Miracolo San Gennaro 2015: sangue non sciolto ed è allarme

Che i napoletani siano un popolo estremamente credente è risaputo ed oggi più che mai si aspetta un grande evento: è atteso in questa giornata il Miracolo di San Gennaro 2015 che prevede lo scioglimento del sangue del santo patrono di Napoli. Si tratta di un evento molto importante, il terzo nell’arco di un anno, capace di gestire gli umori dei partenopei: se il Miracolo di San Gennaro 2015 non avverrà sarà presagio di brutti accadimenti.

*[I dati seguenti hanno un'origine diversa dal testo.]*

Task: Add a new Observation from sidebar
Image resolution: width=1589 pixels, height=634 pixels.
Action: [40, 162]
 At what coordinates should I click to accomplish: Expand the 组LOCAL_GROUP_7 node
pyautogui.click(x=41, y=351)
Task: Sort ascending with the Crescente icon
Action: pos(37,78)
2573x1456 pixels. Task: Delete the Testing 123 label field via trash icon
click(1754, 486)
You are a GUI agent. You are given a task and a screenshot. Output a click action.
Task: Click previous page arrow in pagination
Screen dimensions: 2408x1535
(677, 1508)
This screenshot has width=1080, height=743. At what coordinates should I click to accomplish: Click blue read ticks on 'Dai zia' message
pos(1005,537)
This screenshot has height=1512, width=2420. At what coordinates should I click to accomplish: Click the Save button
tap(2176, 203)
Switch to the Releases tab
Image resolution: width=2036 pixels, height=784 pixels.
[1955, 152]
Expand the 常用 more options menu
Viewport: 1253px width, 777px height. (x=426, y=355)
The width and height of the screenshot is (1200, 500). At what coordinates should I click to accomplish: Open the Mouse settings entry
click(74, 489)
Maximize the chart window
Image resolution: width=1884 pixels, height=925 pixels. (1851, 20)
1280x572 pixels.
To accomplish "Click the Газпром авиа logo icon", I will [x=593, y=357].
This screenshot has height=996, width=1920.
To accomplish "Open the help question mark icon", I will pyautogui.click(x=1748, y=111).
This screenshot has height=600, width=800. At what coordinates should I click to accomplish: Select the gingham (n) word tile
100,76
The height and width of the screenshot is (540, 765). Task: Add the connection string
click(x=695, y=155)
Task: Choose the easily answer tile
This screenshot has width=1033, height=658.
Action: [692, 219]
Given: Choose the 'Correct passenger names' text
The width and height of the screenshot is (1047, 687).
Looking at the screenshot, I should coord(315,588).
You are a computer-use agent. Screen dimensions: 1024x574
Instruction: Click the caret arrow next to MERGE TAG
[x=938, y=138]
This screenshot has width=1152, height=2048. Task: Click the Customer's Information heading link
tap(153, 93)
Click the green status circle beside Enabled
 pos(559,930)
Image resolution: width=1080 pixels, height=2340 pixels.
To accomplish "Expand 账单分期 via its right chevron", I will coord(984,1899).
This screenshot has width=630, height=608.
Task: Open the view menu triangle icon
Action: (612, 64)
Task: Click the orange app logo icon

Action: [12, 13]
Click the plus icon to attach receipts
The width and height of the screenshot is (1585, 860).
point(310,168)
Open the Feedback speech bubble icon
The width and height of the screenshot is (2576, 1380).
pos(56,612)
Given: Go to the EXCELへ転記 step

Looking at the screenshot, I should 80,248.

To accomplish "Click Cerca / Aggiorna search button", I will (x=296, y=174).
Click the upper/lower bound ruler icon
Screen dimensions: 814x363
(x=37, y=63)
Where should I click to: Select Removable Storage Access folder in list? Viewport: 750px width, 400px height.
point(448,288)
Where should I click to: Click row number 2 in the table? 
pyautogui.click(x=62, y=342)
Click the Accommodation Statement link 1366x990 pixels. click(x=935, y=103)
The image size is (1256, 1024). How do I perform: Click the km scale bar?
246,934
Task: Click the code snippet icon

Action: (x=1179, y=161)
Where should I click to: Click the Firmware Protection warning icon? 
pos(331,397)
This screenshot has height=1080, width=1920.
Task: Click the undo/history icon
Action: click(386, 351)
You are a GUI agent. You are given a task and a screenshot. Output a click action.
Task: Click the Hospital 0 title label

Miracolo San Gennaro 2015: sangue non sciolto ed è allarme

A quanto tempo fa risale questa tradizione popolare? San Gennaro era in principio vescovo di Benevento e fu martirizzato durante la persecuzione cristiana da parte dell’imperatore Diocleziano. Dopo l’esecuzione del santo, che fu decapitato, il sangue fu raccolto in due ampolle da una donna pia di nome Eusebia. Questa reliquia risulta essere fondamentale per il popolo napoletano in quanto a lei vi è legata la salvezza della città intera. La leggenda vuole che il sangue di San Gennaro si sciolga in tre momenti ben precisi dell’anno al cospetto dei fedeli che accorrono ad assistere all’evento. Le date sono: il sabato precedente la prima domenica di maggio per ricordare il trasferimento dei resti del santo dall’Agro Marciano alle catacombe napoletane di Capodimonte; il 19 settembre quando ricorre la festa del martire ed il 16 dicembre quando, nel 1631, di dice fermò l’eruzione del Vesuvio.

Non c’è una spiegazione scientifica all’evento ed è per questo che si rivela essere un atto di fede molto profondo. Oggi, ricorre la data del terzo Miracolo di San Gennaro 2015 ma, ad ora, il sangue non si è ancora sciolto. Questa cosa tiene in apprensione i napoletani in quanto ogni volta che la liquefazione non è avvenuta si sono abbattute grandi disgrazie sul capoluogo campano: esempi ne sono il 1973, quando si diffuse il colera a Napoli, oppure il 1980, quando ci fu il terribile terremoto dell’Irpinia. I fedeli sperano ancora nell’atto santo e per questo resteranno col fiato sospeso fino alle 18 di oggi pomeriggio, quando le ampolle saranno esposte al pubblico fino alla fine della cerimonia religiosa tenuta dal vescovo.